According to him, there were no civilians among the victims - only uniformed and armed men wearing KLA insignia, that had opened fire at the police.

Serbia was accused of killing civilians rather than armed terrorists in this Kosovo village, and the case is viewed as a trigger for NATO's bombing of the country that started in March 1999.

It is now once again in focus in light of recent statements made by William Walker, who at the time headed the OSCE verification mission in Kosovo.

Speaking about Walker - who stated that he in the past supported Kosovo's independence, and is now working on a project of "unification of Albanians" - Serbian PM and President-elect Aleksandar Vucic earlier this week referred to him as "a Greater Albania lobbyist."

Speaking for RTS late on Thursday, Vucic said Walker was a former CIA agent who was made head of an OSCE mission, and whose report about Racak 18 years ago caused serious damage to Serbia.

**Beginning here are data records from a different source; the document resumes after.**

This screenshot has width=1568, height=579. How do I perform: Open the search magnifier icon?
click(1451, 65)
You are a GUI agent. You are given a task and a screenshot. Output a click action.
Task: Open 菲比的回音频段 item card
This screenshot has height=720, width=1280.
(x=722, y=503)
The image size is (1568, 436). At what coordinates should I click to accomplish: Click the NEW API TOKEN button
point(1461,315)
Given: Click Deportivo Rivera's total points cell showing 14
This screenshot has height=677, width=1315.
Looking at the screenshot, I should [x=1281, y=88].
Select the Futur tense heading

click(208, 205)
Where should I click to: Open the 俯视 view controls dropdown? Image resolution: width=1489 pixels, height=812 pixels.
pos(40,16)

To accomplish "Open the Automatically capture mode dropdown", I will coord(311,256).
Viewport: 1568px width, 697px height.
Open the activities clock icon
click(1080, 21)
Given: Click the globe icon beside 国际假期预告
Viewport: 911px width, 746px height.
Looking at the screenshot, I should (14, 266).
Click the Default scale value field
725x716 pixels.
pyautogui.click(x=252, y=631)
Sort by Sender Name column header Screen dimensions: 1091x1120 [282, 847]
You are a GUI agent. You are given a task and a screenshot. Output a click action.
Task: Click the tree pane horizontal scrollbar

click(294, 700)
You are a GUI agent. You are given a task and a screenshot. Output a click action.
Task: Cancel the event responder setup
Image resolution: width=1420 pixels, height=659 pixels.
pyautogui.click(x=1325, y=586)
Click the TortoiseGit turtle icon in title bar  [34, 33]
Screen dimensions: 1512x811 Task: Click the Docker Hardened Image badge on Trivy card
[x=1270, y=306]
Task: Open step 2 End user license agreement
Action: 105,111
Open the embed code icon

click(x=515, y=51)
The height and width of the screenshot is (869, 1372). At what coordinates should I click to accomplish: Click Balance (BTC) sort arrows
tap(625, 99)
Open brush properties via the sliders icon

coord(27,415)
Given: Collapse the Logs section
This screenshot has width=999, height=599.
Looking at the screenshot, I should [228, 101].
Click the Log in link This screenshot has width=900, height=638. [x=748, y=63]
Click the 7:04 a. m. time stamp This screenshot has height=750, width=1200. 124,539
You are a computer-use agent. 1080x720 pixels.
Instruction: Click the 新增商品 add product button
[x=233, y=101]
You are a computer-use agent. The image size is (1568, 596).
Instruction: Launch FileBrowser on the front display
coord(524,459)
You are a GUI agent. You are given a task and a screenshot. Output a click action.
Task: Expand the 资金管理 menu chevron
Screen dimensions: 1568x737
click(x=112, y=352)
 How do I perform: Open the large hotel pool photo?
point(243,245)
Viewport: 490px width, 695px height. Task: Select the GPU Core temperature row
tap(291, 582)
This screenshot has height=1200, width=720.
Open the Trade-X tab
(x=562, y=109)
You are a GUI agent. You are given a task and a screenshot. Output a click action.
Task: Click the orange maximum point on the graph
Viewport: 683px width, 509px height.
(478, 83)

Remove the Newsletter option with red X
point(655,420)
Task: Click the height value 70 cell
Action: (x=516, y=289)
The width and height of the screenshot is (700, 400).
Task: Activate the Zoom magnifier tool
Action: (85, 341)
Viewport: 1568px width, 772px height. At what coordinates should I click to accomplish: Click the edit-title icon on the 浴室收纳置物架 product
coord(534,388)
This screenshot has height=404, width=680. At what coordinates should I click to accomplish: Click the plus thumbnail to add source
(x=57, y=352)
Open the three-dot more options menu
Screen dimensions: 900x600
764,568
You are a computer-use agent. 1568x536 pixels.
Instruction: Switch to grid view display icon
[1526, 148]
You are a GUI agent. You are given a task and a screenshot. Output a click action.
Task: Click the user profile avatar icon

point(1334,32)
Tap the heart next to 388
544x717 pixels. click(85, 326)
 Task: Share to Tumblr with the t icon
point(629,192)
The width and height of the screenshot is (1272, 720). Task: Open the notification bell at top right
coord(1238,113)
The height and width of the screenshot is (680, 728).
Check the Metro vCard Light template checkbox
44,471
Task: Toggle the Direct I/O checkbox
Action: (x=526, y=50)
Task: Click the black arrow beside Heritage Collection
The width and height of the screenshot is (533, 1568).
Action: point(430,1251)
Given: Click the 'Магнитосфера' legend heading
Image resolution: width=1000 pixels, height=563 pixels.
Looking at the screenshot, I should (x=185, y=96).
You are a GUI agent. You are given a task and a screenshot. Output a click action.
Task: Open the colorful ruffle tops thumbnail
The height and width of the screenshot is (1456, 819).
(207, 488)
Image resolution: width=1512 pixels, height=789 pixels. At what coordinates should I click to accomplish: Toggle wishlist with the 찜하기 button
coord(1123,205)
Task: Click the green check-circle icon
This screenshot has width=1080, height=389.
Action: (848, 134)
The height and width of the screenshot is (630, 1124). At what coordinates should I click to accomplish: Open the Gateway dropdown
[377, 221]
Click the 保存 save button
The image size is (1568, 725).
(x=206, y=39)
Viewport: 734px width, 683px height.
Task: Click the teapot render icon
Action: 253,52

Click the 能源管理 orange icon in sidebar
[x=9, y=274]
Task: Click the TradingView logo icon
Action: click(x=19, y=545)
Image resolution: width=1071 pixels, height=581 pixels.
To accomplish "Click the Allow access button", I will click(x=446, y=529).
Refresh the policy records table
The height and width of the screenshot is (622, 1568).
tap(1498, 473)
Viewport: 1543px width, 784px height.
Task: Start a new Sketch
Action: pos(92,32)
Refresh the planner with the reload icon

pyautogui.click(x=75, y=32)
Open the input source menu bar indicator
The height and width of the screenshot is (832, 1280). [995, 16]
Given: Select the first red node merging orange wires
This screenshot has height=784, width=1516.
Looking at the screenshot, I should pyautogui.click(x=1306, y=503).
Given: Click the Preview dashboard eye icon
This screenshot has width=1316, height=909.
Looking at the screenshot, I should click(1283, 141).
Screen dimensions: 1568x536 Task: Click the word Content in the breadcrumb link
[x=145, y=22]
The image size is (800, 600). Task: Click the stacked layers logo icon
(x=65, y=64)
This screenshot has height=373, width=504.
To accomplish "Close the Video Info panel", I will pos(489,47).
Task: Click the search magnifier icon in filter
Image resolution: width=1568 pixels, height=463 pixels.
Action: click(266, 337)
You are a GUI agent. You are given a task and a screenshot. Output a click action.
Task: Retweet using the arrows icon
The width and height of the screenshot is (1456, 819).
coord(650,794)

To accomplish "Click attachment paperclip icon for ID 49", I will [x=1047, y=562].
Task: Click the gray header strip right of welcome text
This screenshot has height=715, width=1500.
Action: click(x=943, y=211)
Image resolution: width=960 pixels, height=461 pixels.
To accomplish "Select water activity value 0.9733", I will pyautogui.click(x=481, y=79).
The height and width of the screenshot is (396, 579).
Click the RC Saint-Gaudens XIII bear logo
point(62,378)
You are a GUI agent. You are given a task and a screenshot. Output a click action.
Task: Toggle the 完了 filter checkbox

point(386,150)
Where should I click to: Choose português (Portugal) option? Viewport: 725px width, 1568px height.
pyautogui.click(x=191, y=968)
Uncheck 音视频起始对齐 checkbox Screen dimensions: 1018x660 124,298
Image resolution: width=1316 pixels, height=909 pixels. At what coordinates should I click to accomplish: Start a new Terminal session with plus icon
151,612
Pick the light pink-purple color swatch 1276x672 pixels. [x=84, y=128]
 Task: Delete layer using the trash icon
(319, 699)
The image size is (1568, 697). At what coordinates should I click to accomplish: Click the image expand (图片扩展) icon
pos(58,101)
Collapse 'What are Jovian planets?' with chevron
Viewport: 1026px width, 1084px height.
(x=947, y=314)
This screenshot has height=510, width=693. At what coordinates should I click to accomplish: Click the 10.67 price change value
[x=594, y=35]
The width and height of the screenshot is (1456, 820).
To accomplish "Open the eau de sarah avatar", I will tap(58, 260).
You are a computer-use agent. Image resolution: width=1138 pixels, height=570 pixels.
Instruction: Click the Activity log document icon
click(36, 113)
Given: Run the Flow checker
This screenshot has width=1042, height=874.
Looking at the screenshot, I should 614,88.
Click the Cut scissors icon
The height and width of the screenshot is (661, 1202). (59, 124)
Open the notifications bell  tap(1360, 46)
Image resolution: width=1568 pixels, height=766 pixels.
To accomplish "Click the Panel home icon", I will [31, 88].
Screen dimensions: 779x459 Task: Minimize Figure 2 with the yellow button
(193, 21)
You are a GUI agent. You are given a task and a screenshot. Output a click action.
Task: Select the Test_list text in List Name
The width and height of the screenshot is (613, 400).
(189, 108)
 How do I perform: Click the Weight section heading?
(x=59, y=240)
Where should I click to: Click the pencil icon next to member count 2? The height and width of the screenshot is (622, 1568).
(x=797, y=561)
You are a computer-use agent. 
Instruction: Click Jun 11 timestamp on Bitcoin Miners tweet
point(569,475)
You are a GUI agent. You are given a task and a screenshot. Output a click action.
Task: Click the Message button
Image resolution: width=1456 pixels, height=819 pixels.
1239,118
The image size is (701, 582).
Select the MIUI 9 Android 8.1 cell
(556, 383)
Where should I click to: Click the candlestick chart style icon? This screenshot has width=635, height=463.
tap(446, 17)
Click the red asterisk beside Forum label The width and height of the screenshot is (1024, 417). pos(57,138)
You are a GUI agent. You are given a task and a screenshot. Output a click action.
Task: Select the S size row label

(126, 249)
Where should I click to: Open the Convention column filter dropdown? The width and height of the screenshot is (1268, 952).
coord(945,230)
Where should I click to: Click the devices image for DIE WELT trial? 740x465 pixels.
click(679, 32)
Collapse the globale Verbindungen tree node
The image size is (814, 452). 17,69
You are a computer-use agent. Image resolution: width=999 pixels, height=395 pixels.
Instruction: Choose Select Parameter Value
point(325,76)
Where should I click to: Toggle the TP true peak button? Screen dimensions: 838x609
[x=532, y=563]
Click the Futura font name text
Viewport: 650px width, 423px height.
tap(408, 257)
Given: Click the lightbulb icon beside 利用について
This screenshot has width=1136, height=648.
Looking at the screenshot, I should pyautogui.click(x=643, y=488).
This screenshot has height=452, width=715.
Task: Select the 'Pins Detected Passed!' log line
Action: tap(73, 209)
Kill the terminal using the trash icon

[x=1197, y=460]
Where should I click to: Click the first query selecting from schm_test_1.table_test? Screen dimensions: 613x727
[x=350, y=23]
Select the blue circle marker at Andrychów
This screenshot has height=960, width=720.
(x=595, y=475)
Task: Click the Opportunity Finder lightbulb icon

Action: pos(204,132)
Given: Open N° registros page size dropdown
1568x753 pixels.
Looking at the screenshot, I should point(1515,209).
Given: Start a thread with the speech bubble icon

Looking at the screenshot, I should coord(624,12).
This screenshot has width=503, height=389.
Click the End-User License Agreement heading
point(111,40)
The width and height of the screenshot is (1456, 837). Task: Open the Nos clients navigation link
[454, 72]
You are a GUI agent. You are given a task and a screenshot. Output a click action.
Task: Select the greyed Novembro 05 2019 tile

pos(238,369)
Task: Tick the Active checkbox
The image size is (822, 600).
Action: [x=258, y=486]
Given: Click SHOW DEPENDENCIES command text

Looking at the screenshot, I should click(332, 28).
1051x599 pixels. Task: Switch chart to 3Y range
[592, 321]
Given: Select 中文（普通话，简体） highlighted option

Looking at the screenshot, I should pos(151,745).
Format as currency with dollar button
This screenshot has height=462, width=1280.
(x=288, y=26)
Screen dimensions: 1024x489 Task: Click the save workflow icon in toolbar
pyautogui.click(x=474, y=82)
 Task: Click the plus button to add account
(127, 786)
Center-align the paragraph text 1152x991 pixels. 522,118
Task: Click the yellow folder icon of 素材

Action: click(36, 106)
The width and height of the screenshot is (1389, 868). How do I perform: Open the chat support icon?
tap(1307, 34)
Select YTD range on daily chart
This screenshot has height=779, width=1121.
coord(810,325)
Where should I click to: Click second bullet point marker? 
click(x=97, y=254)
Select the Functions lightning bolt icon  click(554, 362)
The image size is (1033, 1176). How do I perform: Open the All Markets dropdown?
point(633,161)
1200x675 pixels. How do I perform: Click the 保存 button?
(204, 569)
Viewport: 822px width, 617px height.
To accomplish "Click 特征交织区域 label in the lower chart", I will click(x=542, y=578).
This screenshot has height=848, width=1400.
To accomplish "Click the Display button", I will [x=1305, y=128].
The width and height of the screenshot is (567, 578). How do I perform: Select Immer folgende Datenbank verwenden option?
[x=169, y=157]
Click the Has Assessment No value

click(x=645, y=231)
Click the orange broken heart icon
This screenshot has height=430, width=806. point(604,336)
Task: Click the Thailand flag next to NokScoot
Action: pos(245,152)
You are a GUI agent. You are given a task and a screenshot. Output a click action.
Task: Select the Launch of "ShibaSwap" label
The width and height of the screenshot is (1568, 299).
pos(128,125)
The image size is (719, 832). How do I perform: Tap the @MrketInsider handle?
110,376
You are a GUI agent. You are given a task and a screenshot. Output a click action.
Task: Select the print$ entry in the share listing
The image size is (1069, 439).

"People forget that the direct decision to start the (NATO) aggression and attack the Federal Republic of Yugoslavia (Serbia and Montenegro), above all Serbia, to a lesser degree Montenegro, was made based on his (Walker's) report. And as a consequence of the results of the aggression, a large number of countries in 2008 recognized the so-called 'independence of Kosovo'. These are the two horrific consequences that are the result of William Walker's work," Vucic said.